At the heart of ‘The Misfits’ is this modern theme of old lifestyles affected by new ones; its relevance to developing countries is obvious, yet its setting in the American west often produces a stereotypical awe of America, which blinds us to this film’s transcendent significance beyond its North American locale.
The stubborn good-natured cowboys acted by Gable and Clift, helped by Guido the flyer, once rounded up hundreds of mustangs which they sold as plough animals, or gifts for adolescents. The mechanical age changed all that; now machines plough the land, and the young ride motor scooters.
What Gable, Clift, and Wallach have gone out into the wilderness to do is round up a paltry number of wild mustangs that are still around, and sell them to a dealer, who turns them into dog food. This unromantic cruelty of the industrial age is eventually revealed at the mustang roundup to which Roselyn (Marilyn Monroe ) is taken, and it is her moral and emotional stand against such a callous development which illustrates a more serious and responsible side of the modern temperament, brilliantly acted by Marilyn Monroe, in this her final great performance in an outstanding career as one of Hollywood’s truly unique actresses.
Another modern-day Western film which perfectly presented the emerging modern temperament in a problematic way, is ‘HUD’ of 1963, starring Paul Newman and Melvyn Douglas.

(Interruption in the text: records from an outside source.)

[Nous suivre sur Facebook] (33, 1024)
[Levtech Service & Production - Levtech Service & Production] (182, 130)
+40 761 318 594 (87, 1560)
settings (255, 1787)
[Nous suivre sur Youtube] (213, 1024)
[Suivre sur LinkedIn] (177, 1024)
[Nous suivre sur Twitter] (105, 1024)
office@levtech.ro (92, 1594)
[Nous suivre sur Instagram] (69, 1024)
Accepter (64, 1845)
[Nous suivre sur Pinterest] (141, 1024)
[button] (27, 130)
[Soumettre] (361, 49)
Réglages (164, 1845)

Newman is Douglas’s egotistic, lecherous, materialistically charming  son, Hud, impatient with his ailing father’s stoic, old-fashioned morality and responsible social values. Newman’s role is not stereotypical, however, even though it clearly suggests a callous materialistic irresponsibility in its projection of Hud’s modern temperament revealed in contrast with his father’s fair and respectful attitude to others in general.

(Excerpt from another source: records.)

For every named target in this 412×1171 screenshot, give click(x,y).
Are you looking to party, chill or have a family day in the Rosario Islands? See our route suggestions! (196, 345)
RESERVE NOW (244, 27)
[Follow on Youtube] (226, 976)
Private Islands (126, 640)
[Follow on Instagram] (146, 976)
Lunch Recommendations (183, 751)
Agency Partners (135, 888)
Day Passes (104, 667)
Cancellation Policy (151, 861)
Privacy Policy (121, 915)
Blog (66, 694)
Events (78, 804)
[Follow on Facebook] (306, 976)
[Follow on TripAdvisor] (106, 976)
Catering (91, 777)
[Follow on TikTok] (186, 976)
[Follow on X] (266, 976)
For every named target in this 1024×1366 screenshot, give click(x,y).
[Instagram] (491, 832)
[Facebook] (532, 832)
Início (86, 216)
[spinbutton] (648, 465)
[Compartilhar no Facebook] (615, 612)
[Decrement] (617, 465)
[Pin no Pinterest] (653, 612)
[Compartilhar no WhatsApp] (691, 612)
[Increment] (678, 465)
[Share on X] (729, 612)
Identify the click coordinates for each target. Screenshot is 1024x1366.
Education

The film’s sharp moral challenge emerges when the family ranch’s livestock Hud is set to inherit, is found to be infected with hoof-and-mouth disease, and has to be destroyed. This angers Hud, who, unlike his father, finds little pleasure in minding cattle, and would prefer to sink oil wells all over their ranch land instead.
The subtle beauty of ‘HUD’, the film, however, is in its cinematic communication of the modern temperament as an artistic topic, linked to the film’s haunting acoustic guitar soundtrack coinciding with  James Wong Howe’s gorgeous black & white camera shots of long, quiet, wide, empty roads in the Western landscape; its trusting un-materialistic simple rural customs and enjoyable town life.

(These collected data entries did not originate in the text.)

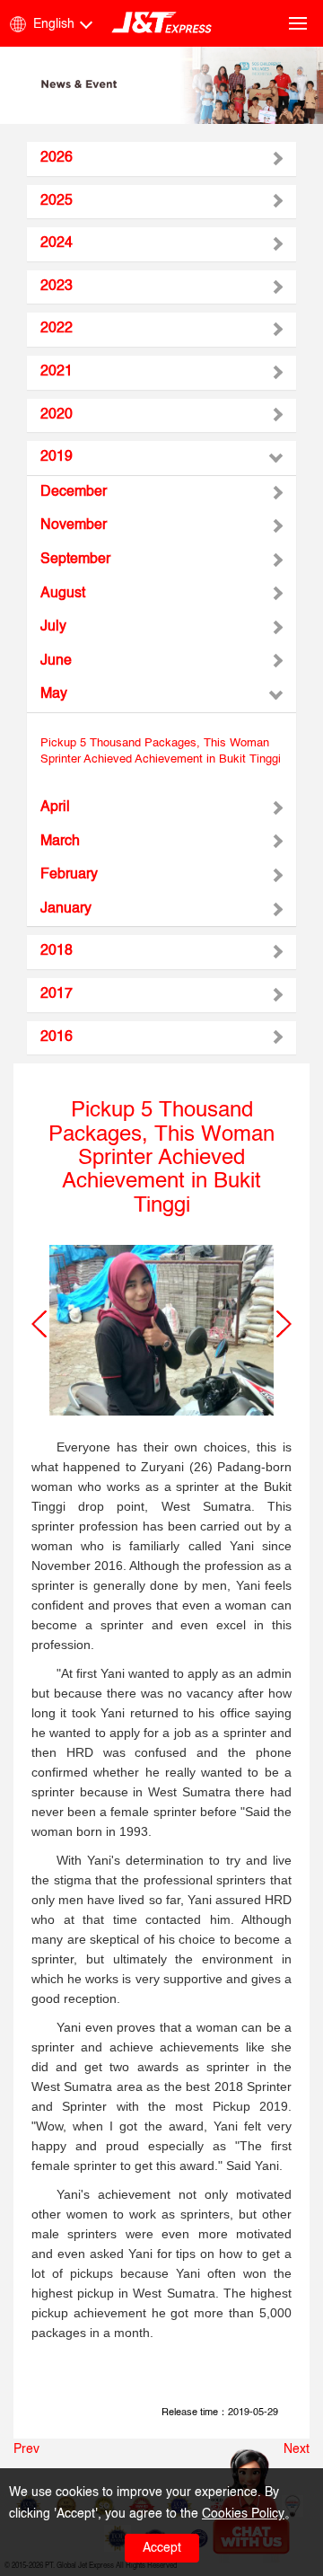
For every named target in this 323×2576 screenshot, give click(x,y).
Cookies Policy (243, 2514)
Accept (162, 2548)
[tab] (161, 159)
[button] (39, 1323)
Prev (26, 2449)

Neither ‘The Misfits’ or ‘HUD’ emphasize or stress violence or crime in a subjective, social, or political context. Their characters face themselves alone, which is a tougher critical theme of personal freedom, rather than a secondary socially dependent collective idea of freedom.
The characters of ‘The Misfits’ and ‘HUD’, two powerful classics of the highest black & white cinematic beauty, face their encounter with the modern temperament without leaning on easy criticism of society for their attainment of meaning and happiness.
The importance of these films stem from their relevance beyond North America into other less developed societies and nations that are too often in denial of problems born of the modern temperament, which coincide with the spread of general education, knowledge via literacy, art, and travel. Such nascent modern societies often become entangled in frustrating everyday problems and attitudes, precisely because they tend to re-assert specific traditional collective ethnic/cultural values which are incongruent with the necessary evolution of a new set of quotidian values born from the material/educational changes in the world, and which films like these ‘art films’ confront, explore, and potentially resolve.